▶ WORK TASK
What lines in the listing below hold the string "Facebook"? Please copy them out.

▶ DATASET
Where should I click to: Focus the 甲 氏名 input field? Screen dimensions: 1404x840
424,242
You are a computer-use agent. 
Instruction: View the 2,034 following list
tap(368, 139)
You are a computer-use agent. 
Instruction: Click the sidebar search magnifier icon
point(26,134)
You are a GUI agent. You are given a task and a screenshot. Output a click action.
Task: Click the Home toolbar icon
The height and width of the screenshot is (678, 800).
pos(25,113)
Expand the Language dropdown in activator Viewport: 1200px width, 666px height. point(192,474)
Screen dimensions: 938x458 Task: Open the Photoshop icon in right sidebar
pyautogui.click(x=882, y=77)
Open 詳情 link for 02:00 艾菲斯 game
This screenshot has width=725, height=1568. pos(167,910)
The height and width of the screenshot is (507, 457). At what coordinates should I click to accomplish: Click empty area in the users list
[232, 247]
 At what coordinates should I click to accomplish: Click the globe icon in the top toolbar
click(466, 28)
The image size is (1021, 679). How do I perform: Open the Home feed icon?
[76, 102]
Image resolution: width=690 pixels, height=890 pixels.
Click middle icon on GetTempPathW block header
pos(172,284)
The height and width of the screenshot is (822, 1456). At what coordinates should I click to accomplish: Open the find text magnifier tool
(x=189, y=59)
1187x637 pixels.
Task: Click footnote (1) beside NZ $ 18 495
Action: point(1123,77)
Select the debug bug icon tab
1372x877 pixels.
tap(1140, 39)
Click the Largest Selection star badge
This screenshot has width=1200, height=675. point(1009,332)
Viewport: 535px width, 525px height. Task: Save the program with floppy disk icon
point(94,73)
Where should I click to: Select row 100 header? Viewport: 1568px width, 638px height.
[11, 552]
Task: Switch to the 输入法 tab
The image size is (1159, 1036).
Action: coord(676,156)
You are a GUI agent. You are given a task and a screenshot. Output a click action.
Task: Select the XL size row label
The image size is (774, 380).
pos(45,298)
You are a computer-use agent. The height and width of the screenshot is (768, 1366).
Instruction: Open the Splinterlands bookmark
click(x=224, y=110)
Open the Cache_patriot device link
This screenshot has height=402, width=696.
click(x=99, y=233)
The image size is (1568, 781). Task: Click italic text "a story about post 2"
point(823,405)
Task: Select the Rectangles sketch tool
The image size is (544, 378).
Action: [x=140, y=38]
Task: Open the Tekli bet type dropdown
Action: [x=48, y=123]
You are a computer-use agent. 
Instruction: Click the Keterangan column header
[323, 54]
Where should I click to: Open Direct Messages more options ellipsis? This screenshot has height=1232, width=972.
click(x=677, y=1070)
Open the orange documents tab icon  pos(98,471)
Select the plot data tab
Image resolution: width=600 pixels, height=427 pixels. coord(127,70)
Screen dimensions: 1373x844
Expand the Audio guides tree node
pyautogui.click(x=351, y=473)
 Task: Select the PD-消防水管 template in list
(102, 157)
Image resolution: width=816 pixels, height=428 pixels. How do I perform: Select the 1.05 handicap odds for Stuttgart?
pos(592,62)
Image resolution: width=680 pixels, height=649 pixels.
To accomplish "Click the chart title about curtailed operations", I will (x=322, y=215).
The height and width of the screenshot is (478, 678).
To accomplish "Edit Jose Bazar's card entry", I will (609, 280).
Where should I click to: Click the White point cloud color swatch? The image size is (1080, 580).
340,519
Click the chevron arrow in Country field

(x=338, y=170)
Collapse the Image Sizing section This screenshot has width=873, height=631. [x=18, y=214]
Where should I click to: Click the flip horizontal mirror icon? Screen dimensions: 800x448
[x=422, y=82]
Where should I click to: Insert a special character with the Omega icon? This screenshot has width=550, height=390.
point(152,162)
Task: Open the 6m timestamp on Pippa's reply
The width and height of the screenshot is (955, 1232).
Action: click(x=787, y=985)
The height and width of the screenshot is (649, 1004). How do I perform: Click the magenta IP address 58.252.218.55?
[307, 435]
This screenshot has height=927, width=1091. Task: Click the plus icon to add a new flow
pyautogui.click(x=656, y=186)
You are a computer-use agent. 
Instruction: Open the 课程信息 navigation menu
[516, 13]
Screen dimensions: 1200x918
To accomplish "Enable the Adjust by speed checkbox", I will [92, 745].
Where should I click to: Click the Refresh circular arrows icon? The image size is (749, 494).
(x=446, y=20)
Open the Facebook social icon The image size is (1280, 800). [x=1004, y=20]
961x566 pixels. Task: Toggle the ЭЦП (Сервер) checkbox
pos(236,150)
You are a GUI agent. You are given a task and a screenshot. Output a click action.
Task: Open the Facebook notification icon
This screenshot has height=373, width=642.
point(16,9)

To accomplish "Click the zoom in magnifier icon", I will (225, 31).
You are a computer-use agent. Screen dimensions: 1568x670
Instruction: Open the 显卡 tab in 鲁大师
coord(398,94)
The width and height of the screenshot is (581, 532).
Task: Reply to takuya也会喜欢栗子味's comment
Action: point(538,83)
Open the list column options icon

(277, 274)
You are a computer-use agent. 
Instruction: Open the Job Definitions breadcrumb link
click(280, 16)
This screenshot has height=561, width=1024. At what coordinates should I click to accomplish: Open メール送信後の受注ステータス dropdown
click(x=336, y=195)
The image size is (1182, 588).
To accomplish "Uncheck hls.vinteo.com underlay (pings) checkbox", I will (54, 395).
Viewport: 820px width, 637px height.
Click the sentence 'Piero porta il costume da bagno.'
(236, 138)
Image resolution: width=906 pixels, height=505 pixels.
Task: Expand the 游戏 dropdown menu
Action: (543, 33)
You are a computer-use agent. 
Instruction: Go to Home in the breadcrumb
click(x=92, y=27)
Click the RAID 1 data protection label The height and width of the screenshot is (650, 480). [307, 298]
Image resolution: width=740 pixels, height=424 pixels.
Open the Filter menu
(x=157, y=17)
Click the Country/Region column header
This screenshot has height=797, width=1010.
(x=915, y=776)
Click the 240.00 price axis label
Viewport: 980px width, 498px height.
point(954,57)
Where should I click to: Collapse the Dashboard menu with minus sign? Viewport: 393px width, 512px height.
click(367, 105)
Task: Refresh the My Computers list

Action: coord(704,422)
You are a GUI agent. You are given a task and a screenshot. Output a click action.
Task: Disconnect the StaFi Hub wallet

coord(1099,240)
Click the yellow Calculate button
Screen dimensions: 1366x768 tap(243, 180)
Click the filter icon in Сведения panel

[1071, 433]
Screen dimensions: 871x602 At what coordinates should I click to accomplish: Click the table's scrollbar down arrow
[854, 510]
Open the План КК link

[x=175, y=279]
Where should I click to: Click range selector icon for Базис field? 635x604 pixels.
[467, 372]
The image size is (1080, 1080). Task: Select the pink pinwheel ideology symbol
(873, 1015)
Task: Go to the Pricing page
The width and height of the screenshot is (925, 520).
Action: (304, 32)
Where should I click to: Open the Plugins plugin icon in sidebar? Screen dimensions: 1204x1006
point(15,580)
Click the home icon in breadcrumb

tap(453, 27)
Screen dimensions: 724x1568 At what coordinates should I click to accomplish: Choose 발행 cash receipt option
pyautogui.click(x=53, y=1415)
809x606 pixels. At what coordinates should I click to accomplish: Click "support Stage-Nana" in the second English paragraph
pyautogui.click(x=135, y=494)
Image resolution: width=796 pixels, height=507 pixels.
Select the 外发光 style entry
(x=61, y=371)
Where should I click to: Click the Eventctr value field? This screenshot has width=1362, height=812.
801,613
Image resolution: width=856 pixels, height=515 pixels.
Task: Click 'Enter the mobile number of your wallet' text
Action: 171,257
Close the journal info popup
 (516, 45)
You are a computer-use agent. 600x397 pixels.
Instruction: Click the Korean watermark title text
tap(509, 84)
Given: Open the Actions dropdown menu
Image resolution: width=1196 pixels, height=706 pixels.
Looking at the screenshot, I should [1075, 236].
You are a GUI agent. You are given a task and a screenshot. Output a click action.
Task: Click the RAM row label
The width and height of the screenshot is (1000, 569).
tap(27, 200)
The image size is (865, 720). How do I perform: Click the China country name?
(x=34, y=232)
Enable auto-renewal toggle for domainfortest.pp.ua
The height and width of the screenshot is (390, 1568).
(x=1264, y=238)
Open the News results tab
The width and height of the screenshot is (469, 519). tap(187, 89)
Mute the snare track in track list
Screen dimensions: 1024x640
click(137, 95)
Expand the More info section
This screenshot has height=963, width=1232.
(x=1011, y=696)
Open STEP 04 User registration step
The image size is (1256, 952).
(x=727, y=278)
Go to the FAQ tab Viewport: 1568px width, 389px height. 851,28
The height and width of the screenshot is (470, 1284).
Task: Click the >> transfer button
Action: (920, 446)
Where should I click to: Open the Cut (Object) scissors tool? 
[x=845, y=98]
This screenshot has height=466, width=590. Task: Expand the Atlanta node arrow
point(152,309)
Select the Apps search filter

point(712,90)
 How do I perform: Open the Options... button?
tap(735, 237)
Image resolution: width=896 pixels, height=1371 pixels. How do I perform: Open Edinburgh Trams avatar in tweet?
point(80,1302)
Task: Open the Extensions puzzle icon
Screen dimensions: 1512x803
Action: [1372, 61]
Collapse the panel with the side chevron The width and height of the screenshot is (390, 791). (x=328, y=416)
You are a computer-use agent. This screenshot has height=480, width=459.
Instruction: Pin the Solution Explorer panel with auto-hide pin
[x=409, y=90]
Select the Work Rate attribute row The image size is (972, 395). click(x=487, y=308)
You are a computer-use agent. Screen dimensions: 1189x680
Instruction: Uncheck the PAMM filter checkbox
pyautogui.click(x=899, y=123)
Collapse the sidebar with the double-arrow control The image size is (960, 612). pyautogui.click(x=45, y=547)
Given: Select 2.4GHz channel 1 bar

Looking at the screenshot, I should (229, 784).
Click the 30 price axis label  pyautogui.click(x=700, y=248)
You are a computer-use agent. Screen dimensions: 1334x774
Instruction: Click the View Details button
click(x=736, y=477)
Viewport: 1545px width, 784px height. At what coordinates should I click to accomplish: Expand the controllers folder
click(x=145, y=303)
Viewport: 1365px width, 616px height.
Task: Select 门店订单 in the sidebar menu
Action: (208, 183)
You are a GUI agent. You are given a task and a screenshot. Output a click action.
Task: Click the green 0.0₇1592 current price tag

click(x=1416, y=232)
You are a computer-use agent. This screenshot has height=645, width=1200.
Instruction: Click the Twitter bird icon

▶ REPLY TO THE EXERCISE
Open the Facebook social icon The image size is (1280, 800). [x=1004, y=20]
Task: Open the Facebook notification icon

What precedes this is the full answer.